I’m very heartened to see a coalition of progressive groups send a letter (PDF) outlining some Merkley/Udallish ideas about Senate procedure:
We ask Senators to move forward with reforms consistent with these eight principles:
1. On the first legislative day of a new Congress, the Senate may, by majority vote, end a filibuster on a rules change and adopt new rules.
2. There should only be one opportunity to filibuster any given measure or nomination, so
motions to proceed and motions to refer to conference should not be subject to filibuster.
3. Secret “holds” should be eliminated.
4. The amount of delay time after cloture is invoked on a bill should be reduced.
5. There should be no post-cloture debate on nominations.
6. Instead of requiring that those seeking to break a filibuster muster a specified number of
votes, the burden should be shifted to require those filibustering to produce a specified number of votes to continue the filibuster.
7. Those waging a filibuster should be required to continuously hold the floor and debate.
8. Once all Senators have had a reasonable opportunity to express their views, every measure or nomination should be brought to a yes or no vote in a timely manner.
All good points.

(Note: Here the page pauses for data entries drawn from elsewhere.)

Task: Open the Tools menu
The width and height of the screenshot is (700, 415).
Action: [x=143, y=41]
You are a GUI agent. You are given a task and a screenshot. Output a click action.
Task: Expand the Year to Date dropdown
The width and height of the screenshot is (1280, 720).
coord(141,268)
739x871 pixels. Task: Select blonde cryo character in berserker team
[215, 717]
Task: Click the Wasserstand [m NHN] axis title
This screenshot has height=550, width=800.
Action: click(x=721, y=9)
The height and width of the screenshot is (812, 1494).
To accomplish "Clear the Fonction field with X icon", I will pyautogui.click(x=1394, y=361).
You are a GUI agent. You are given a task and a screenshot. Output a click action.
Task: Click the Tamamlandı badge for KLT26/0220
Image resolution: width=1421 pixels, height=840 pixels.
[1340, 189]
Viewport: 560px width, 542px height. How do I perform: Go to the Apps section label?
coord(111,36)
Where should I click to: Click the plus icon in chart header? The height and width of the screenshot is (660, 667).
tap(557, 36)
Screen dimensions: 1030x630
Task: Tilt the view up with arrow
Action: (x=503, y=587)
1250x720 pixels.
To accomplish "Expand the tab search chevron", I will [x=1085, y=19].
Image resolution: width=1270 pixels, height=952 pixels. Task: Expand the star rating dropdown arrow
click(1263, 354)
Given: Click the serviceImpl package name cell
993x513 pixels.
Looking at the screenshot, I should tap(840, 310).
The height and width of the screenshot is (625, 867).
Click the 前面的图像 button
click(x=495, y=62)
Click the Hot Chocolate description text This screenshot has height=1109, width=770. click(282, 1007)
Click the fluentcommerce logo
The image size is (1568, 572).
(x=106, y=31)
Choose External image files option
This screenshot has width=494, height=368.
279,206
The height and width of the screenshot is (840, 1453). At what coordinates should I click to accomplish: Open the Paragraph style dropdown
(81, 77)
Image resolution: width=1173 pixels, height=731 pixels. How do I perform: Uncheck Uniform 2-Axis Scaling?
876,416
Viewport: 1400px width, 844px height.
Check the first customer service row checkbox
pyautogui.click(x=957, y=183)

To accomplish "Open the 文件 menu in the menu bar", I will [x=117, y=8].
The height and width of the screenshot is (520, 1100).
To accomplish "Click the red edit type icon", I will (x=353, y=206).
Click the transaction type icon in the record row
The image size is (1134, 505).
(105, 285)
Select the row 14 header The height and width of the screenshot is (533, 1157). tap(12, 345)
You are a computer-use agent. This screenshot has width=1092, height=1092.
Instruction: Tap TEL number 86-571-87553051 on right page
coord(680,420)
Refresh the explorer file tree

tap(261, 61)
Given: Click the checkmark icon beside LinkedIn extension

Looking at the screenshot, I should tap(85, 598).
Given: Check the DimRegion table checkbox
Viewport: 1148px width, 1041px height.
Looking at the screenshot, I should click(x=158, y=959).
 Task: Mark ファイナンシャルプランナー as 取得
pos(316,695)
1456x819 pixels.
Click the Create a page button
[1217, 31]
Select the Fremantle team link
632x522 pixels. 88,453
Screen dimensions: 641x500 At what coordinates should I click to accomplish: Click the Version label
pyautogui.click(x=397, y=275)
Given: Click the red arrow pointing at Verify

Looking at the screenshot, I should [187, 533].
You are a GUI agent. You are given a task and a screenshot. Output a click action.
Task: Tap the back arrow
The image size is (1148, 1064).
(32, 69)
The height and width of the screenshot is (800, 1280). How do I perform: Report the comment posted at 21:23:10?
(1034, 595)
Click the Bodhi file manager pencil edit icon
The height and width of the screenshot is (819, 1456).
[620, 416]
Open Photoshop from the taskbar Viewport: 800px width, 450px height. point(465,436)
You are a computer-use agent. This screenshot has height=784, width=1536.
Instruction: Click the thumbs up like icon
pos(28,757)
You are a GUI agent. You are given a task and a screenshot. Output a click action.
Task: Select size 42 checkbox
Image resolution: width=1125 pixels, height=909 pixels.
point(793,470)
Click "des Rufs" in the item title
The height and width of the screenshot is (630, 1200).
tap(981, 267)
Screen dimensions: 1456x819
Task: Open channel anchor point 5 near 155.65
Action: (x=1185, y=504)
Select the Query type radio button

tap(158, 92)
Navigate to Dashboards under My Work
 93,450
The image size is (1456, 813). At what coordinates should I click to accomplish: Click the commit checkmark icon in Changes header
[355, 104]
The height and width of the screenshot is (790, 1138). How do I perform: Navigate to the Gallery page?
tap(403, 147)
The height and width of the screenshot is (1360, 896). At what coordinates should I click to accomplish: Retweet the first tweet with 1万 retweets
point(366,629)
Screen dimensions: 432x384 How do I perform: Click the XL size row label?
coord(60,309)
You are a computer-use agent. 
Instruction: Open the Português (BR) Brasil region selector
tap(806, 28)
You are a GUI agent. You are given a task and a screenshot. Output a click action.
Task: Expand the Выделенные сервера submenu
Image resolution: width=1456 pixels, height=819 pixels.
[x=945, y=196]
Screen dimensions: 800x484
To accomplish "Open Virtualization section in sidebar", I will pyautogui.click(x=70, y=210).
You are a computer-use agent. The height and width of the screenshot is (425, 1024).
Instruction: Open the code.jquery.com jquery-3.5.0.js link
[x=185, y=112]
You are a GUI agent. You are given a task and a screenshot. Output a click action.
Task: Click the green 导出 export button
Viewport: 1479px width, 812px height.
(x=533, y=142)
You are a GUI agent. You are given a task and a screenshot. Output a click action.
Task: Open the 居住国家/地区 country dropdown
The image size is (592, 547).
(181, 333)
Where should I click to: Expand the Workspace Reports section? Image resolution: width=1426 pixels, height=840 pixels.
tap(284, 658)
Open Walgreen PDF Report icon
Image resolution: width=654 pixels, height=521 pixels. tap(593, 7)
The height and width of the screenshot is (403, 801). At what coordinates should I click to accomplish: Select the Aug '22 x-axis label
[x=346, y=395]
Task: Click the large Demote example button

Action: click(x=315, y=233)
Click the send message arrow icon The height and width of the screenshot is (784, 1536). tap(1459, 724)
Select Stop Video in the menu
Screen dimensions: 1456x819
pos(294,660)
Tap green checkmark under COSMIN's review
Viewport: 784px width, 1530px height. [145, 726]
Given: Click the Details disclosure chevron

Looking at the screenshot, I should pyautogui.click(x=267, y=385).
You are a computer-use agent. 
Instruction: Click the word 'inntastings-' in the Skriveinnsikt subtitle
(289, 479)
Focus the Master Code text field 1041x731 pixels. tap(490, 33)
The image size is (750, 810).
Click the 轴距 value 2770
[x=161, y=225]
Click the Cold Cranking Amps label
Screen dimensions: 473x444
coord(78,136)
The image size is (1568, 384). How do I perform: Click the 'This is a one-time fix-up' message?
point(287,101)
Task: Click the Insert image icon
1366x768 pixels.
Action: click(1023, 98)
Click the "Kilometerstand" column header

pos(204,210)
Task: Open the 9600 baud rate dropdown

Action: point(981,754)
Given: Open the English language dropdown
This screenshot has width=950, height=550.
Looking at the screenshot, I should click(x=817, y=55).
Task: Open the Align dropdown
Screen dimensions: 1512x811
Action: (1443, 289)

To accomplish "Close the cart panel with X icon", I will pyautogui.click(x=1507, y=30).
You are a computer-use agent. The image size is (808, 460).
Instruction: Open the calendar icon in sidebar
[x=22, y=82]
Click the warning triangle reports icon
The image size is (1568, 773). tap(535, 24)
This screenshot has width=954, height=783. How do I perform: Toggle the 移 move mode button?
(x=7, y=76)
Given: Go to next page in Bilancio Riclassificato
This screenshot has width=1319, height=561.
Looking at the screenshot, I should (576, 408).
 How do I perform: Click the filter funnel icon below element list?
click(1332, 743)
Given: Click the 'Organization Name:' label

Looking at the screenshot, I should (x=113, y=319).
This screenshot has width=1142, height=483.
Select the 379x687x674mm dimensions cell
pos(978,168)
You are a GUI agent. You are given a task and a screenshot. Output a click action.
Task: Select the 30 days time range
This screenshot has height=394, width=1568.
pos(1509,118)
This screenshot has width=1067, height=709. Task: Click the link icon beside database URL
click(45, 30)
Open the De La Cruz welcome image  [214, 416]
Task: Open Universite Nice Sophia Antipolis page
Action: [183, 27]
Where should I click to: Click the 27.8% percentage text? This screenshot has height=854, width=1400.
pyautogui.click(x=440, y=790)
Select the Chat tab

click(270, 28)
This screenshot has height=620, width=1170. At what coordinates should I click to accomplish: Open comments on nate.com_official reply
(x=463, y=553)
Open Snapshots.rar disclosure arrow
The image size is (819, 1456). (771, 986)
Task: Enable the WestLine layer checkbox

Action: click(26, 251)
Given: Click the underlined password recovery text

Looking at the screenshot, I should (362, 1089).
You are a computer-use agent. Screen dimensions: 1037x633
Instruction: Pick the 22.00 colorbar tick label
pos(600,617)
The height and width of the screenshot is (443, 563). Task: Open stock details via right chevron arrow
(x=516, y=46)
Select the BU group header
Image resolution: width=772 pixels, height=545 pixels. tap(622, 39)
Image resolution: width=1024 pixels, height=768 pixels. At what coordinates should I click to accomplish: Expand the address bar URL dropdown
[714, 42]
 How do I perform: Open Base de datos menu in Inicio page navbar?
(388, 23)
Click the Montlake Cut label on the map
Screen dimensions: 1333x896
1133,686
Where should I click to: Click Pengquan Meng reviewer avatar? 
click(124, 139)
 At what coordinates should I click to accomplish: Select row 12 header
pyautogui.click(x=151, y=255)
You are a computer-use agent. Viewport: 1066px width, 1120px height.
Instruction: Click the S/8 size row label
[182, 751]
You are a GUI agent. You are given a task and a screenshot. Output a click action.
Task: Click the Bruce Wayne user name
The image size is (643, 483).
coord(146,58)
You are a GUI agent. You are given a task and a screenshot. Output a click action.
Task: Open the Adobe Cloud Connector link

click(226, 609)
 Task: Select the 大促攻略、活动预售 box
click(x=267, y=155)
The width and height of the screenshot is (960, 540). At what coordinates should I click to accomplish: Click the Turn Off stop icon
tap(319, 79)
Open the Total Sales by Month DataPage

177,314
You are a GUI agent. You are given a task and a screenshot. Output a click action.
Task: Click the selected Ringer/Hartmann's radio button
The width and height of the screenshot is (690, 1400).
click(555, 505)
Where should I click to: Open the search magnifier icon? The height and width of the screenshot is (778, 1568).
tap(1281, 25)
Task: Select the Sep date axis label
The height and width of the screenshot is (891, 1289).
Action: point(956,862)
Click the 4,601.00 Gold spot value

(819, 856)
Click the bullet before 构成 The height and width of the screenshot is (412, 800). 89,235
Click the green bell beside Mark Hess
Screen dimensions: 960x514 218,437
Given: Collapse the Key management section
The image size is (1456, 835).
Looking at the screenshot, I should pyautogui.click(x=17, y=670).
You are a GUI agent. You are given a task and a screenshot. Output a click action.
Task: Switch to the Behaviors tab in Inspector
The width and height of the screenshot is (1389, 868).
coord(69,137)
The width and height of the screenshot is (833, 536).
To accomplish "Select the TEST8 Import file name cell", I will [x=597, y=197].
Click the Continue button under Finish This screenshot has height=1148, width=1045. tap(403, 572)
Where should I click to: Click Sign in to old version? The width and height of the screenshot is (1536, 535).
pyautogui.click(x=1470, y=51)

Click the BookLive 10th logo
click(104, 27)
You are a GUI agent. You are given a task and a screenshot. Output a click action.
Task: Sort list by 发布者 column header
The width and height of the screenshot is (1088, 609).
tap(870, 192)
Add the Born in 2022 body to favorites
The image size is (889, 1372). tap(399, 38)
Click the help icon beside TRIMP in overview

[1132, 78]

I think it’s a little bit silly that we live in a country where simply stating that the United States Senate should vote by the same majority rules process as is used by the House, the Maine State Senate, the German Bundesrat, the House of Lords, the Top Chef judges, the Electoral College, the Supreme Court, and just about every other institution is considered too radical. Still, these would be important steps in the right direction.